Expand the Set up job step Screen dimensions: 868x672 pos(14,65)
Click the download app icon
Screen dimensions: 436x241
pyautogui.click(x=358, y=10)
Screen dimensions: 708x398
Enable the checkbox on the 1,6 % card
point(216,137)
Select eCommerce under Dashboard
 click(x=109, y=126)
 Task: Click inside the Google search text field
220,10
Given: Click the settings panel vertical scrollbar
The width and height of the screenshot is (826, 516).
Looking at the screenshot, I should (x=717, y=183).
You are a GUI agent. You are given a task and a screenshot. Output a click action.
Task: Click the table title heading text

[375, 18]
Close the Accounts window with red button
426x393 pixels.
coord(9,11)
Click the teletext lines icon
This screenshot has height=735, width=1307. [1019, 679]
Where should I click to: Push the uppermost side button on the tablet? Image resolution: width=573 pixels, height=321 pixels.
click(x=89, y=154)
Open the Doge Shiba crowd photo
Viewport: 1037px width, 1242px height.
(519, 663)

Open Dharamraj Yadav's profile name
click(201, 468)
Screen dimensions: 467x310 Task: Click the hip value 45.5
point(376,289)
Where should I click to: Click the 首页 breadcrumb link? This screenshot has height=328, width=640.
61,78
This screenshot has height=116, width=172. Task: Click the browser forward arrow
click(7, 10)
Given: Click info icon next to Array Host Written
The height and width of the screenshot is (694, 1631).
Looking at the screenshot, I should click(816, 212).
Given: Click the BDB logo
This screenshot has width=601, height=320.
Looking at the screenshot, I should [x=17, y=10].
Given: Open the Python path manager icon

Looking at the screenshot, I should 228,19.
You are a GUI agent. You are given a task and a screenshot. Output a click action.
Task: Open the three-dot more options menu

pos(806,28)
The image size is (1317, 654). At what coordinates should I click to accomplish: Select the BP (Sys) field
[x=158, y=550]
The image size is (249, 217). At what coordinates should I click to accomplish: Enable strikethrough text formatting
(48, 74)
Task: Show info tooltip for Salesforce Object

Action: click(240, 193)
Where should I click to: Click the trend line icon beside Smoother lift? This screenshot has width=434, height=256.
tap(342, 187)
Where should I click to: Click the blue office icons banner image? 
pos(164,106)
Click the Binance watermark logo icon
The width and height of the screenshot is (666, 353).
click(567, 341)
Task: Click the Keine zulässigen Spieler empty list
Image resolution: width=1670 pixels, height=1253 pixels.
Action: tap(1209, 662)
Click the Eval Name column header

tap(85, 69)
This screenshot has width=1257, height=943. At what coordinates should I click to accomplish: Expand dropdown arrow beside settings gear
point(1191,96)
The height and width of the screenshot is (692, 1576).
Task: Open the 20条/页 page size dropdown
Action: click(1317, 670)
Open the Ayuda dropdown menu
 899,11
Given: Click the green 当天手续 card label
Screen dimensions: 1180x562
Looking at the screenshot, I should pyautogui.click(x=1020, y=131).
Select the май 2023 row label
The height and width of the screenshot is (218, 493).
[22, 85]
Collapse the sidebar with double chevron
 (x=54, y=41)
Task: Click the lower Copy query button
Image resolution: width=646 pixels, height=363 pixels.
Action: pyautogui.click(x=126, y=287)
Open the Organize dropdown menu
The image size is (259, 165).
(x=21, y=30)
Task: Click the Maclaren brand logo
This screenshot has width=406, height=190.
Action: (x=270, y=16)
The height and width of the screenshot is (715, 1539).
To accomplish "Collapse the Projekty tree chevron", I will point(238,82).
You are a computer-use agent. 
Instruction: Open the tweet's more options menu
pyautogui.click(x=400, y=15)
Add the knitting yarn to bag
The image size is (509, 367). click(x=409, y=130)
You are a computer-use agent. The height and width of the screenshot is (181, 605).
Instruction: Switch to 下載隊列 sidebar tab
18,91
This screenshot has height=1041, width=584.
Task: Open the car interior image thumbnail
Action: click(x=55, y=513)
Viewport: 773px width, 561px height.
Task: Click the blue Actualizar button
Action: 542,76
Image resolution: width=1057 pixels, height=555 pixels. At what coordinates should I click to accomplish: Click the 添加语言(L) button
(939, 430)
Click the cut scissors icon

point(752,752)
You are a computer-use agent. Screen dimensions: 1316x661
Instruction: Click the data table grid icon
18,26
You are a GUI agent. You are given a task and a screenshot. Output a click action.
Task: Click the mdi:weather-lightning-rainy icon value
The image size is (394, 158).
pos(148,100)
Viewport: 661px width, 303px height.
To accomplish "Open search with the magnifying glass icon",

****************************************

> [Task details] Reproduce verbatim the stretch of entries from the line containing "Where should I click to: Push" through the line containing "click(567, 341)", including both of those lines.

> [Solution]
Where should I click to: Push the uppermost side button on the tablet? Image resolution: width=573 pixels, height=321 pixels.
click(x=89, y=154)
Open the Doge Shiba crowd photo
Viewport: 1037px width, 1242px height.
(519, 663)

Open Dharamraj Yadav's profile name
click(201, 468)
Screen dimensions: 467x310 Task: Click the hip value 45.5
point(376,289)
Where should I click to: Click the 首页 breadcrumb link? This screenshot has height=328, width=640.
61,78
This screenshot has height=116, width=172. Task: Click the browser forward arrow
click(7, 10)
Given: Click info icon next to Array Host Written
The height and width of the screenshot is (694, 1631).
Looking at the screenshot, I should click(816, 212).
Given: Click the BDB logo
This screenshot has width=601, height=320.
Looking at the screenshot, I should [x=17, y=10].
Given: Open the Python path manager icon

Looking at the screenshot, I should 228,19.
You are a GUI agent. You are given a task and a screenshot. Output a click action.
Task: Open the three-dot more options menu

pos(806,28)
The image size is (1317, 654). At what coordinates should I click to accomplish: Select the BP (Sys) field
[x=158, y=550]
The image size is (249, 217). At what coordinates should I click to accomplish: Enable strikethrough text formatting
(48, 74)
Task: Show info tooltip for Salesforce Object

Action: click(240, 193)
Where should I click to: Click the trend line icon beside Smoother lift? This screenshot has width=434, height=256.
tap(342, 187)
Where should I click to: Click the blue office icons banner image? 
pos(164,106)
Click the Binance watermark logo icon
The width and height of the screenshot is (666, 353).
click(567, 341)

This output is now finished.